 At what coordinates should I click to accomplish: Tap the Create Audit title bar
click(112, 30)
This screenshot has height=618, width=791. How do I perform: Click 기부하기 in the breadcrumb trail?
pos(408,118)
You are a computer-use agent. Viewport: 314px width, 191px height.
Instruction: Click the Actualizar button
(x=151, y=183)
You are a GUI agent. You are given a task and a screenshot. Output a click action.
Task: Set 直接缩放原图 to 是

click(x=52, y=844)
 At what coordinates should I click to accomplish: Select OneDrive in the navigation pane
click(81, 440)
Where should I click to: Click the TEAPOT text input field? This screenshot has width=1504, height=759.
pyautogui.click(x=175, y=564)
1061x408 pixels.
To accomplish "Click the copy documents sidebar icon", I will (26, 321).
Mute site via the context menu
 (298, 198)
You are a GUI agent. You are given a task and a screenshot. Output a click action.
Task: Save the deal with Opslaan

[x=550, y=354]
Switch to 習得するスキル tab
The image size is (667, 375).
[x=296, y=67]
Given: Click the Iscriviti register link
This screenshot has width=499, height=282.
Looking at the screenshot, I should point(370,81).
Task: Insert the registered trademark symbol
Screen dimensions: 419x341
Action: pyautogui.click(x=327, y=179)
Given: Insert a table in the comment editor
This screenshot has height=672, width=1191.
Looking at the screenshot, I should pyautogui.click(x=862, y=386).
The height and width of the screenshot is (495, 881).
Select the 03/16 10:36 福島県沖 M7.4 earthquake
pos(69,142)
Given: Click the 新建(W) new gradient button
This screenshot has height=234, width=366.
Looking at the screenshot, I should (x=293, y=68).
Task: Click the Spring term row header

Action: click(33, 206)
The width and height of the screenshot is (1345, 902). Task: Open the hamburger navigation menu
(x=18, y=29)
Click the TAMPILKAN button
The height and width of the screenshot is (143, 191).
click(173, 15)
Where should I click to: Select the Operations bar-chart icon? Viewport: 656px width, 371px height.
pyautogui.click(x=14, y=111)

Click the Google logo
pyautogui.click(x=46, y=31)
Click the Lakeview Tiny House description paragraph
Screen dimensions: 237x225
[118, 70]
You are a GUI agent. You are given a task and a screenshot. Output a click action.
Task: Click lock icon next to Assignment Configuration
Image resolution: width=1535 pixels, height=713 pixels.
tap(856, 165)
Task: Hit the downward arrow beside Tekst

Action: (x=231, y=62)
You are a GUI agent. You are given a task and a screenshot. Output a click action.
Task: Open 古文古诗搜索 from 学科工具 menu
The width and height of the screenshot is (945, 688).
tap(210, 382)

**Task directions:** When you reply, retype each line exactly as it appears above.

**Output of the task:**
 At what coordinates should I click to accomplish: Tap the Create Audit title bar
click(112, 30)
This screenshot has height=618, width=791. How do I perform: Click 기부하기 in the breadcrumb trail?
pos(408,118)
You are a computer-use agent. Viewport: 314px width, 191px height.
Instruction: Click the Actualizar button
(x=151, y=183)
You are a GUI agent. You are given a task and a screenshot. Output a click action.
Task: Set 直接缩放原图 to 是

click(x=52, y=844)
 At what coordinates should I click to accomplish: Select OneDrive in the navigation pane
click(81, 440)
Where should I click to: Click the TEAPOT text input field? This screenshot has width=1504, height=759.
pyautogui.click(x=175, y=564)
1061x408 pixels.
To accomplish "Click the copy documents sidebar icon", I will (26, 321).
Mute site via the context menu
 (298, 198)
You are a GUI agent. You are given a task and a screenshot. Output a click action.
Task: Save the deal with Opslaan

[x=550, y=354]
Switch to 習得するスキル tab
The image size is (667, 375).
[x=296, y=67]
Given: Click the Iscriviti register link
This screenshot has width=499, height=282.
Looking at the screenshot, I should point(370,81).
Task: Insert the registered trademark symbol
Screen dimensions: 419x341
Action: pyautogui.click(x=327, y=179)
Given: Insert a table in the comment editor
This screenshot has height=672, width=1191.
Looking at the screenshot, I should pyautogui.click(x=862, y=386).
The height and width of the screenshot is (495, 881).
Select the 03/16 10:36 福島県沖 M7.4 earthquake
pos(69,142)
Given: Click the 新建(W) new gradient button
This screenshot has height=234, width=366.
Looking at the screenshot, I should (x=293, y=68).
Task: Click the Spring term row header

Action: click(33, 206)
The width and height of the screenshot is (1345, 902). Task: Open the hamburger navigation menu
(x=18, y=29)
Click the TAMPILKAN button
The height and width of the screenshot is (143, 191).
click(173, 15)
Where should I click to: Select the Operations bar-chart icon? Viewport: 656px width, 371px height.
pyautogui.click(x=14, y=111)

Click the Google logo
pyautogui.click(x=46, y=31)
Click the Lakeview Tiny House description paragraph
Screen dimensions: 237x225
[118, 70]
You are a GUI agent. You are given a task and a screenshot. Output a click action.
Task: Click lock icon next to Assignment Configuration
Image resolution: width=1535 pixels, height=713 pixels.
tap(856, 165)
Task: Hit the downward arrow beside Tekst

Action: (x=231, y=62)
You are a GUI agent. You are given a task and a screenshot. Output a click action.
Task: Open 古文古诗搜索 from 学科工具 menu
The width and height of the screenshot is (945, 688).
tap(210, 382)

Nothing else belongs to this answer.